China is taking people out of poverty AND putting them in political re-education centres. But the UK and U.S are putting its people into tents and debt slavery and curtailing the rights of those who want to save the planet whilst telling everyone they promote ‘freedom’.
p.162 ‘ Fascism emerges when other parties demur from reforms that the population wants and is ready for’.
Oddly, I just posted on the Indy (it might be owned by a Russian oligarch – but the BtL is not bad – much superior to the Guardian) that:
given the current trajectory of Liebore & Reeves (with her tory-(sh)lite finance policies) the scene is set for major dissapointment amongst those that think that Liebore will “do things”/make things better. Perhaps is will do some odds & ends, but at heart is it a B.Liar/Broon retread & soon enough, like all re-treads it will peel. Reeves has already put on her financial straightjacket that guarantees failure.
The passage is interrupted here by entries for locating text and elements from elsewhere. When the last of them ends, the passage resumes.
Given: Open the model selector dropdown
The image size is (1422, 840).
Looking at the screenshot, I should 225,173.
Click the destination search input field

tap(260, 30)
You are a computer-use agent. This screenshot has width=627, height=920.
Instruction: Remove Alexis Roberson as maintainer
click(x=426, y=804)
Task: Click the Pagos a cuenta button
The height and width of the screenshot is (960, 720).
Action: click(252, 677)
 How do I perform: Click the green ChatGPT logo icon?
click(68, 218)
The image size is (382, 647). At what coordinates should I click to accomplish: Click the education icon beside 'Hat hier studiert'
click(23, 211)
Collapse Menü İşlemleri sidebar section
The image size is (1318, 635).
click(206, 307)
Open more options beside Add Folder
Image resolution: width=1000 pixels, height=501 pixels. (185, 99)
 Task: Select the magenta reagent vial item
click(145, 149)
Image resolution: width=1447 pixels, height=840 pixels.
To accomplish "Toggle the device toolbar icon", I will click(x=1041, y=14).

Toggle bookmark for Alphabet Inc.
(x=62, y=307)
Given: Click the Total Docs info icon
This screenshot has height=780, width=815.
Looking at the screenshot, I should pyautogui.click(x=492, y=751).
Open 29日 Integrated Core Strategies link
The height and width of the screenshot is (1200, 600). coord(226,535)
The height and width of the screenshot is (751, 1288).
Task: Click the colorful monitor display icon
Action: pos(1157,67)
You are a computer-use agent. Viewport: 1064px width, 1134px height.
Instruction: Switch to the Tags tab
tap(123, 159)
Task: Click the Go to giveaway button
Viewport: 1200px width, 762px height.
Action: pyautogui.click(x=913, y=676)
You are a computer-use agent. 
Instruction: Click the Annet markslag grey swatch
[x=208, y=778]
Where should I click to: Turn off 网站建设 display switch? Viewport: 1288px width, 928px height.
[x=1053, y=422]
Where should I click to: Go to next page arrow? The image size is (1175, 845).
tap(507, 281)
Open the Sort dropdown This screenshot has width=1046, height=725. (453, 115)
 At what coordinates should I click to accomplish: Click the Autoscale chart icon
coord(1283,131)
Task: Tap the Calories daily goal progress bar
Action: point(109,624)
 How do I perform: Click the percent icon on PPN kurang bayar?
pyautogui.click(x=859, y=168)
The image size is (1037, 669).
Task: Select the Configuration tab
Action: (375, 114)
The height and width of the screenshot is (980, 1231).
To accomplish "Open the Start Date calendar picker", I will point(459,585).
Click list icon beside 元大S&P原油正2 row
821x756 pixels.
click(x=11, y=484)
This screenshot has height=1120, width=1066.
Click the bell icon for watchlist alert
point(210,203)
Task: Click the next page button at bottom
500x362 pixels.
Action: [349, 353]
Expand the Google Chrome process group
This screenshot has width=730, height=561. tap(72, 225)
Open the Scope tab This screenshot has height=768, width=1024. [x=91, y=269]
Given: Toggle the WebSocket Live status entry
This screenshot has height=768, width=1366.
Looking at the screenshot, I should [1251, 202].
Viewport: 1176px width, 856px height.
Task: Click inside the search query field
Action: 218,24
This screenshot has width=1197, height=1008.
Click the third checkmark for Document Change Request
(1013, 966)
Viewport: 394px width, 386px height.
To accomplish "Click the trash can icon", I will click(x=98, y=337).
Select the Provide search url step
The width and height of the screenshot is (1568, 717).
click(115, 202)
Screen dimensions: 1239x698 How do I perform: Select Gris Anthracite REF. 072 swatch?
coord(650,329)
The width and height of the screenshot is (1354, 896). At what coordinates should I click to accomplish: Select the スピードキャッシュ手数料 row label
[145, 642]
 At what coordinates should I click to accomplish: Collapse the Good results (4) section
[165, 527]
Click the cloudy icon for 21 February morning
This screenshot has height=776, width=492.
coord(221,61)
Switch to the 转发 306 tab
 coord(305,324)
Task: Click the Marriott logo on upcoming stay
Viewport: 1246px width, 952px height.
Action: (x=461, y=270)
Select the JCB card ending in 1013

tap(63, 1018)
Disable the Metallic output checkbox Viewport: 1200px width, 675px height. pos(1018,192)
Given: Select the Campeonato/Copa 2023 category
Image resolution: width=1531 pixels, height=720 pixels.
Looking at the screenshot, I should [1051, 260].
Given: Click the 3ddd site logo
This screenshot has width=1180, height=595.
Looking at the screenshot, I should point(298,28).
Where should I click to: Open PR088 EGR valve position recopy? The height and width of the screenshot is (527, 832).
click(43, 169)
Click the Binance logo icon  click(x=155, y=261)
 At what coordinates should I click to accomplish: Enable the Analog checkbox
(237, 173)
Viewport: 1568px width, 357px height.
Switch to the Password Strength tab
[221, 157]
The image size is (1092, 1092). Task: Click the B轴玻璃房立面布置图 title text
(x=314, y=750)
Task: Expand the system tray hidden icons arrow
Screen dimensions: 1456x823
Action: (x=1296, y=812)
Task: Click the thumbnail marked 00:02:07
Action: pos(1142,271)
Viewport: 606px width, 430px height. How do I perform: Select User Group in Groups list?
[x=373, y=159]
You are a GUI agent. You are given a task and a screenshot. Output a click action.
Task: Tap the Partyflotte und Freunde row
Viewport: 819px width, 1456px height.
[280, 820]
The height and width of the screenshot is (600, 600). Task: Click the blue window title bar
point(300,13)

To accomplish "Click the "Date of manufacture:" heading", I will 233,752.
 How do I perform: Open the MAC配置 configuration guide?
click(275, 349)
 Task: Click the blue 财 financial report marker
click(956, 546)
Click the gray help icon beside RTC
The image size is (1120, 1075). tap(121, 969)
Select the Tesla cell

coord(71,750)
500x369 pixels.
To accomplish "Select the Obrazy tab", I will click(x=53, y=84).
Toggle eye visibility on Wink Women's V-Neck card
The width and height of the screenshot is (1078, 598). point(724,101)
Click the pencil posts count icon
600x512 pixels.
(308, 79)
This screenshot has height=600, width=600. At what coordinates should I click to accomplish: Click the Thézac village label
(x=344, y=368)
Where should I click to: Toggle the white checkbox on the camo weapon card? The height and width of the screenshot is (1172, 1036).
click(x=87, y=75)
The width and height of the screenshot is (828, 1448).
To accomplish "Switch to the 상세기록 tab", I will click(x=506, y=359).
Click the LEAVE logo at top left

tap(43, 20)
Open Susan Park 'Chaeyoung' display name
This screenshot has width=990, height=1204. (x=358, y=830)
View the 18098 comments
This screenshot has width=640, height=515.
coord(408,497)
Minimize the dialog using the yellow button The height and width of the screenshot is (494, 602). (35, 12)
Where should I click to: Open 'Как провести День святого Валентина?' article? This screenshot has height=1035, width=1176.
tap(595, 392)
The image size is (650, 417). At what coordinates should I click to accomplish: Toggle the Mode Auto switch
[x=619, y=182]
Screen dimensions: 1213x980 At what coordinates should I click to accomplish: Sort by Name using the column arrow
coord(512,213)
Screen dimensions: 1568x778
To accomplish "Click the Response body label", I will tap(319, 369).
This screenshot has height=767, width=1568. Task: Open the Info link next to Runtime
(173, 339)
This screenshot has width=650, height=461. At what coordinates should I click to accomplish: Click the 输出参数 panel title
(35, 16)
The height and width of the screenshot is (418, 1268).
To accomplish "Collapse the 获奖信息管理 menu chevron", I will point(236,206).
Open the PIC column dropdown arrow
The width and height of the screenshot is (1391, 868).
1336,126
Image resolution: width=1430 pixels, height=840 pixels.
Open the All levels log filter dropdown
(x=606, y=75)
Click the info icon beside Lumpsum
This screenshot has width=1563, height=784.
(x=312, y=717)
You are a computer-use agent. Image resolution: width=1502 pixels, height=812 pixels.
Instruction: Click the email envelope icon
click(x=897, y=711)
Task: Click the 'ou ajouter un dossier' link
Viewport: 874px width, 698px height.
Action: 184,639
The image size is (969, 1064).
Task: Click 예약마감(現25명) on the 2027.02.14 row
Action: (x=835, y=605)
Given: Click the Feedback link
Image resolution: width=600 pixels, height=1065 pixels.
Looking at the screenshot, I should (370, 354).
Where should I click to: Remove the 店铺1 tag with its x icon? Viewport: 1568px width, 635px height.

This leaves space for “populist” parties which blend nationalism with socialism etc. So indeed, P162 is spot on and Liebore is paving the way to it, with Reeves and Starmer fully to blame. You really could not make this up. Give it 3 years and we will be in “I told you so” territory.
Please consider voting for the Green Party. They are looking to the future and have many policies that are aligned with socialism as well as trying to take action to address climate change.
Just think the voters chose this catastrophe over the Corbyn Manifesto that offered fundemental change. Real recovery. Who was responsible for the political assassination of a decent man – the Right Wing of the Labour Party
What your article talks about is the lack of an industrial strategy.
That is innovative enough to not require much in the way of money, since that of course is yet more debt. Hence why your green energy strategy won’t be enough on its own to save the day.
The way successive governments have mis-managed our assets – human, natural, cultural etc etc – to focus on the one that tie the Tories and Labour together, which is money.
We need to wean ourselves off a system that does nothing but take, to one that does nothing but give.
A new and locally issued token of community credit would soon put a value on a lot of undervalued and underused resources but it needs to be systemised and standardised.
Local infrastructure to produce social capital, there’s real value in that as an approach.
I am sorry, but that is economic nonsense
The fundamental building block of economics is money, and money is the problem. Both need an update.
I think it very clear you do not understand money
Oh dear, “Keir Starmer accepts £55bn ‘black hole’ calculation”, BBC News, 18 Nov 2022.
https://www.bbc.co.uk/news/business-63681941
Why, oh why?
I have seen it too
It’s no surprise. Keir Starmer would never have admitted leading Labour down the austerity garden path before he was elected Labour leader; but, that was then this is now!
I must admit to some pleasure in seeing Starmer experience discomfort in Parliament at being challenged about his continually shifting positions. Before the 2019 election it was “Corbyn would make a fine PM”, and later now he was purging the left of the party “Corbyn is not even fit to be an MP”.
If there is any comfort to be had it is in just not knowing what he will do in the event he does become PM. His views are all over the place. He could even be a secret MMT enthusiast who doesn’t want to say so just at the moment.
PS. I do have to add I think this is unlikely!